Interaction-driven Band-insulator--to--Metal transition in bilayer ionic Hubbard model

TL;DR

This study investigates how interlayer hybridization and phase relations of ionic potentials influence the insulator-metal transition in a bilayer ionic Hubbard model, revealing that in-phase potentials expand the metallic phase.

Contribution

It introduces a bilayer extension of the ionic Hubbard model and shows that in-phase ionic potentials enlarge the interaction-driven metallic phase.

Findings

In-phase ionic potentials expand the metallic phase in the phase diagram.

Anti-phase potentials always lead to insulating states with charge order.
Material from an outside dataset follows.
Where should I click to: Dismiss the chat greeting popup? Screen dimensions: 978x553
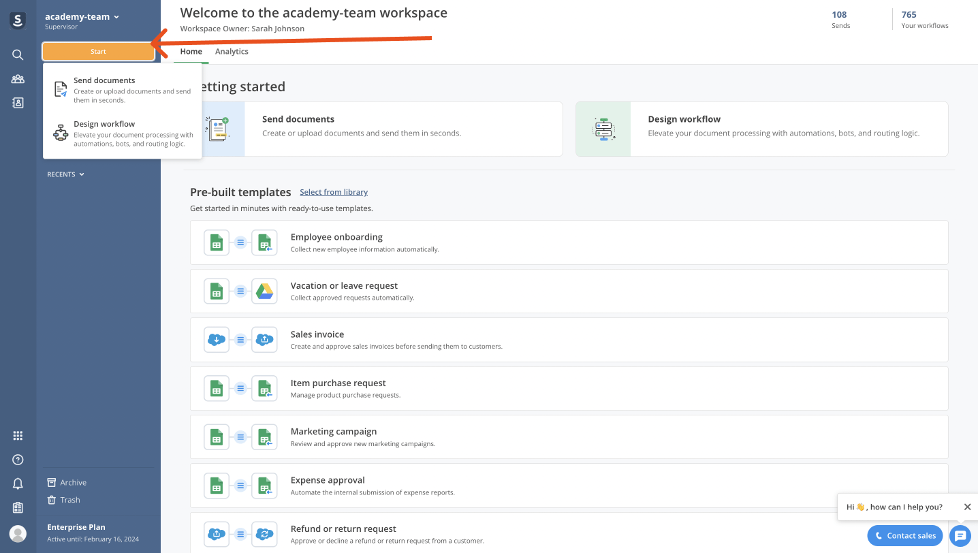tap(967, 507)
The results suggest possible extensions to three-dimensional models.

Abstract

The interaction-driven insulator-to-metal transition has been reported in the ionic Hubbard model (IHM) for moderate interaction $U$, while its metallic phase only occupies a narrow region in the phase diagram. To explore the enlargement of the metallic regime, we extend the ionic Hubbard model to two coupled layers and study the interplay of interlayer hybridization $V$ and two types of intralayer staggered potentials $\Delta$: one with the same (in-phase) and the other with a $\pi$-phase shift (anti-phase) potential between layers. Our determinant Quantum Monte Carlo (DQMC) simulations at lowest accessible temperatures demonstrate that the interaction-driven metallic phase between Mott and band insulators expands in the $\Delta-V$ phase diagram of bilayer IHM only for in-phase ionic potentials; while anti-phase potential always induces an insulator with charge density order. This implies possible further extension of the ionic Hubbard model from the bilayer case here to realistic three-dimensional model.